Former Arsenal defender Per Mertesacker has opened up about the last years under Arsene Wenger at Arsenal, admitting that the players let the Gunners long-serving manager down.
Mertesacker, who is now the academy manager at Arsenal has penned an autobiography titled ‘Per Mertesacker: Big Friendly German’ and in extracts from the book the German world winner revealed that Wenger was probably far too loyal to his players, that he was too lenient, that there was a failure to overcome defeats and much more.
It is a little bit of an eye-opener but at the same time not really surprising, there clearly was an issue in the final years and a lot of what Mertesacker says makes complete sense.
Here is the extract as published by the Evening Standard.
“Every team has its poor phases over the season, the trick is minimising them. You have to draw quick lessons from defeats and immediately remind yourself of your own strengths. Other teams were better at that. They managed setbacks better, not letting themselves be intimidated by those first negative waves and ignoring what people on the outside were saying. We didn’t have the ability to shift quickly and keep our faith after a disappointment.
“When we lost one game, we often lost a few in a row.

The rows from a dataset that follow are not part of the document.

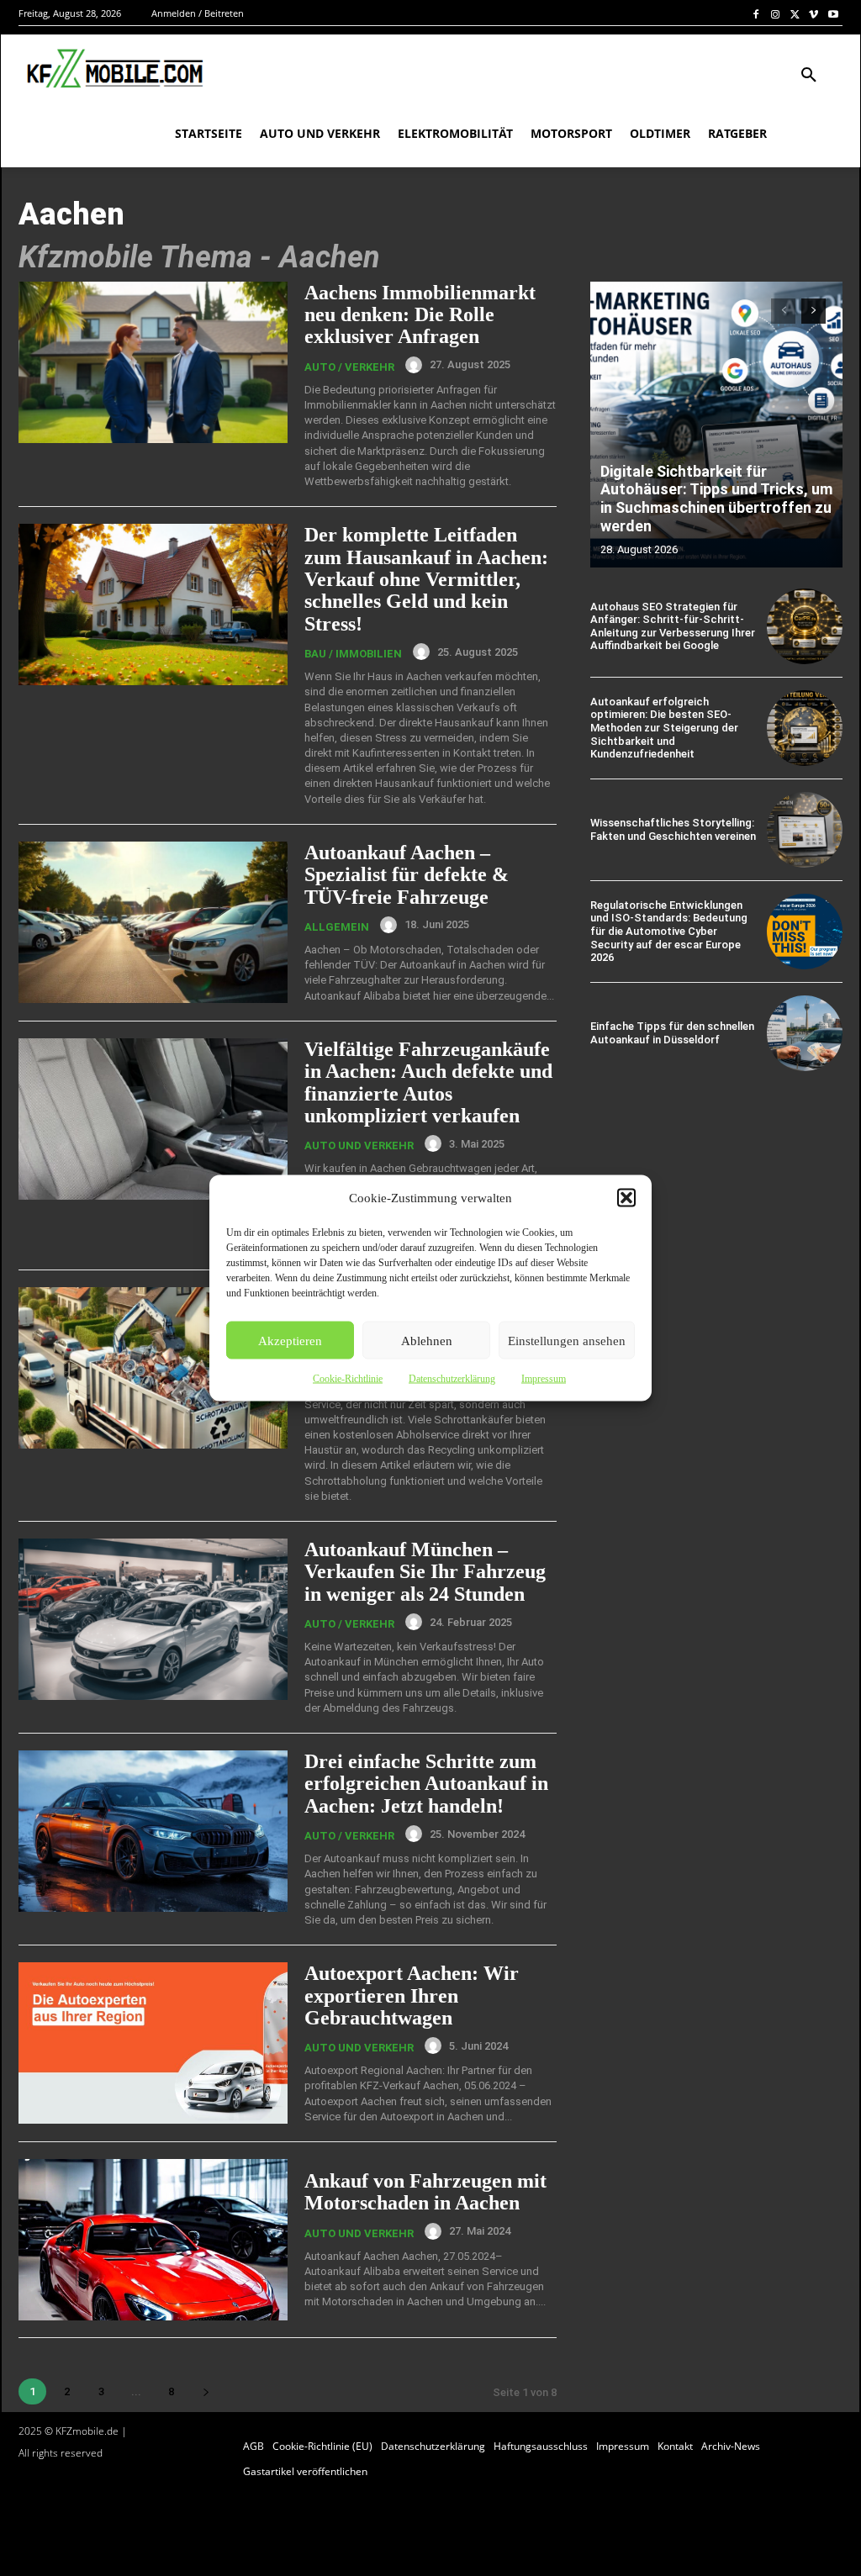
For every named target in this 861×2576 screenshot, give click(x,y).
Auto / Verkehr (349, 367)
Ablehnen (426, 1340)
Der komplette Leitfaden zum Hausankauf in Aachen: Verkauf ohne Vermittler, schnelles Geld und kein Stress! (426, 579)
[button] (626, 1198)
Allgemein (336, 927)
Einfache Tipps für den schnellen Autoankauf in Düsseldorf (672, 1033)
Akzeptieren (290, 1340)
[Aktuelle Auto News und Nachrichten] (113, 68)
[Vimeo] (813, 14)
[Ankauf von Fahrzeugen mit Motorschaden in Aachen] (153, 2239)
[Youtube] (833, 14)
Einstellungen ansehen (567, 1340)
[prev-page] (783, 311)
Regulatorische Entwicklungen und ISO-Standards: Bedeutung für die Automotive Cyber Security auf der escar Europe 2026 (668, 931)
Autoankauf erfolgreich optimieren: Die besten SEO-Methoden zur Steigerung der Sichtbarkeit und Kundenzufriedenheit (664, 727)
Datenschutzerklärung (452, 1379)
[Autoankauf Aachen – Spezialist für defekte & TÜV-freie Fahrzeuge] (153, 922)
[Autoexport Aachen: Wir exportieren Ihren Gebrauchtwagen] (153, 2043)
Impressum (543, 1379)
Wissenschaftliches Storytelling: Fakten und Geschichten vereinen (673, 829)
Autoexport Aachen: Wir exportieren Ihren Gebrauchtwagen (411, 1995)
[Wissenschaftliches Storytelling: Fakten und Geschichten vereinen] (805, 830)
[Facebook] (756, 14)
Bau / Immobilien (353, 653)
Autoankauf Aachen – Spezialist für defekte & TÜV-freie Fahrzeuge (406, 875)
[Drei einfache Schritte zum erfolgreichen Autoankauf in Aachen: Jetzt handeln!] (153, 1831)
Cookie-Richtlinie (348, 1379)
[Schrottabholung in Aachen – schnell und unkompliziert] (153, 1368)
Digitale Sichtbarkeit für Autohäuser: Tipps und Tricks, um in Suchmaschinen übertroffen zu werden (716, 498)
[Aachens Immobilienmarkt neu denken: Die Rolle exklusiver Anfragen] (153, 362)
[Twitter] (795, 14)
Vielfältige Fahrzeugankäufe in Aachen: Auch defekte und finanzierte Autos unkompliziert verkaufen (428, 1082)
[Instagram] (775, 14)
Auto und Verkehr (359, 1145)
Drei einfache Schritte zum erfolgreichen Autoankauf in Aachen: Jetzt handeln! (426, 1783)
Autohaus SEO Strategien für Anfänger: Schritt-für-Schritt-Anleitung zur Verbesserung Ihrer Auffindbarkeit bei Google (672, 626)
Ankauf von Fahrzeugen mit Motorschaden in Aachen (425, 2192)
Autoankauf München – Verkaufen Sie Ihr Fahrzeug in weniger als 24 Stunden (425, 1572)
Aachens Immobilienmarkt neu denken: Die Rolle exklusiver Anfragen (420, 315)
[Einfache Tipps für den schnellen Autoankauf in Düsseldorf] (805, 1033)
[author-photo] (416, 364)
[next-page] (205, 2391)
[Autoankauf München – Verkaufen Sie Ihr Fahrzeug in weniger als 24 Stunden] (153, 1619)
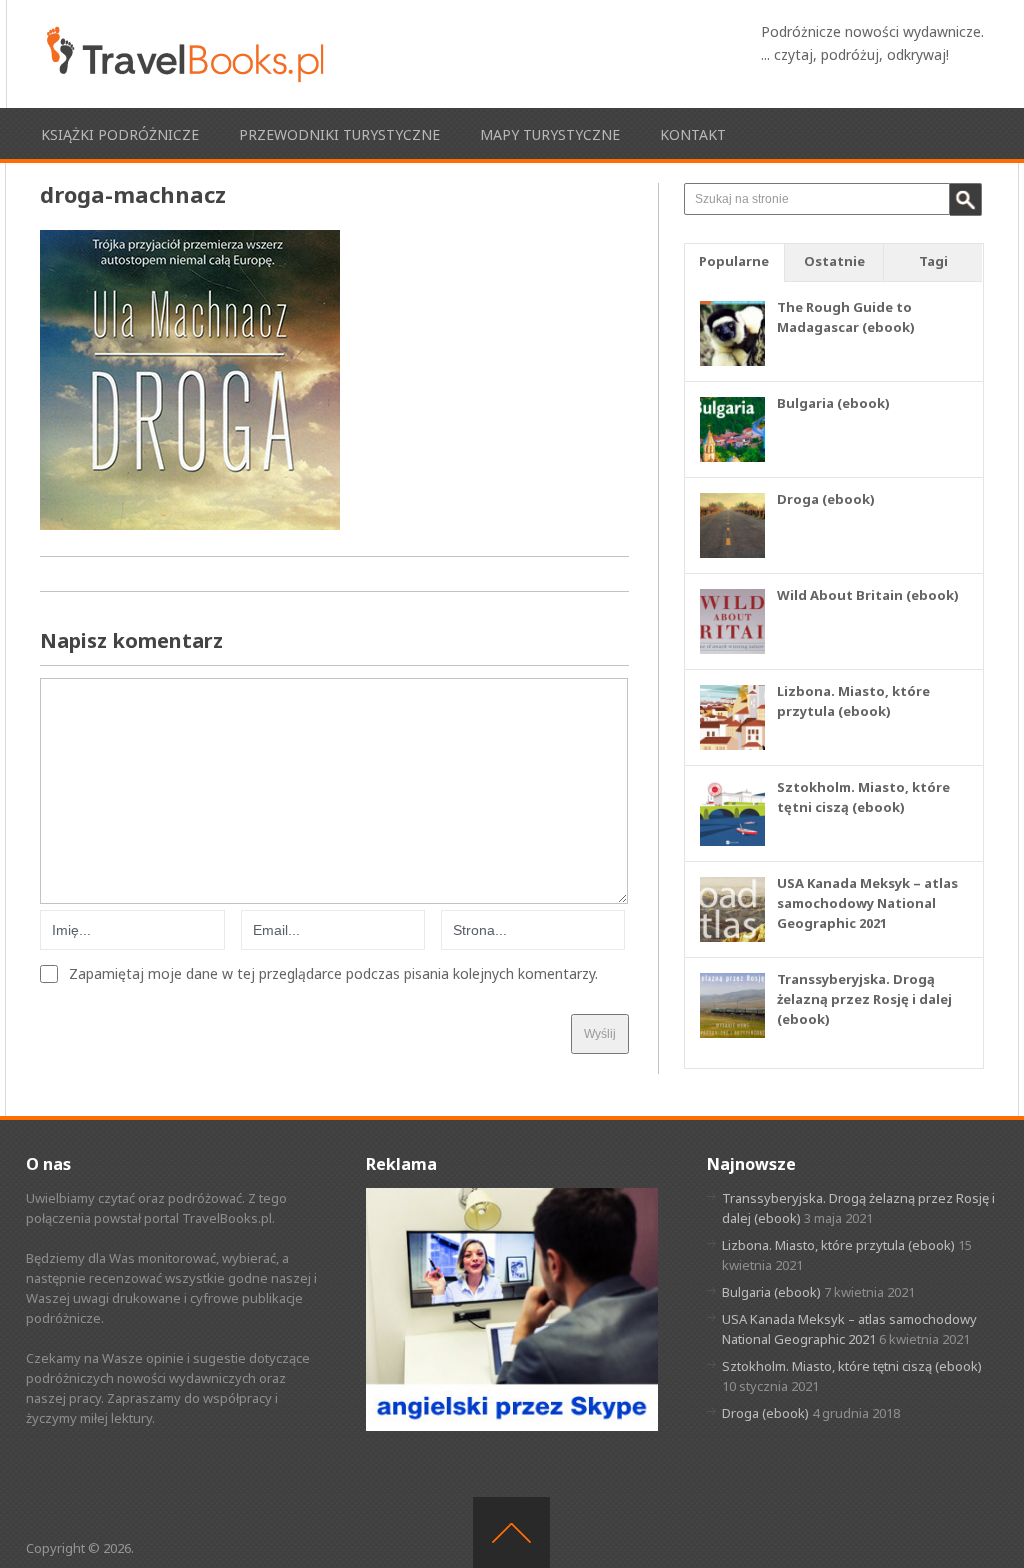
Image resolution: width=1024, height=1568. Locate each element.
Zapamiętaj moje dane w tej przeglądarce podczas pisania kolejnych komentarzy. (333, 974)
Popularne (734, 261)
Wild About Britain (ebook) (868, 595)
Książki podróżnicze (120, 134)
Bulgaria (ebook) (833, 403)
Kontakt (693, 134)
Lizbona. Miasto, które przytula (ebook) (838, 1245)
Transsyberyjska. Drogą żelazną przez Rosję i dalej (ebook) (864, 999)
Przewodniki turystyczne (339, 134)
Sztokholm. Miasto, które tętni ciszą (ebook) (852, 1366)
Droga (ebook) (826, 499)
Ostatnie (834, 261)
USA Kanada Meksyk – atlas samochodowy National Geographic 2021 (867, 903)
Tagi (933, 261)
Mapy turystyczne (550, 134)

We could show off our class across six FA Cup games, but 38 League matches in 10 months were a different matter. We simply lacked the consistency all top teams need.
“You couldn’t win the League on eight defeats a year. Arsene Wenger was always the kind of manager whose belief in his team’s qualities was steady as a rock and who approached matters with never-ending patience. He didn’t lose his nerve during losing streaks, either. He stuck with his convictions and his players, no matter how strong the wind was blowing. It was his greatest strength.
“Wondering whether it was also his greatest weakness and whether he was he too lenient with us is, in my opinion, a little too simplistic. If the fans had got their way, there would have been five new top signings every year. ‘Spend some f***ing money!’ they would chorus from the stands after defeats. But Wenger trusted the players he had. I never met another manager who believed more strongly in his squad’s ability.
“In 2015-16, he didn’t buy a single outfield player, just a new keeper – Petr Cech – because he was convinced that the squad was good enough to win the title. People were beside themselves, but Wenger was thinking on a deeper level: ‘What happens to my starting forward if I add a new one? Is that really going to improve the team, or would I be unsettling my best man? Is five people fighting for the same position a good thing?’
“First and foremost, Wenger saw us as human beings and he had a lot of faith in us, which is why he stood by us. Ultimately, we as players need to ask ourselves whether we did everything possible to justify his trust. Did we implement his instructions perfectly? Were we pulling together? Did we learn from our mistakes? No. Wenger has won three Premier League titles, which is proof enough of his standing as a manager. The team, on the other hand, had fallen short since 2004.”
Hindsight is a beautiful thing but in truth, many fans could see what was going wrong at the time and that contributed to a lot of the ill-feeling towards Wenger from the fan base and it seems to me that he failed to evolve with his thinking, the days of thinking on a deeper level and keeping faith in players that clearly were not up to the job had long since passed.
It looks like an interesting book from Mertesacker and one I am sure to read in full.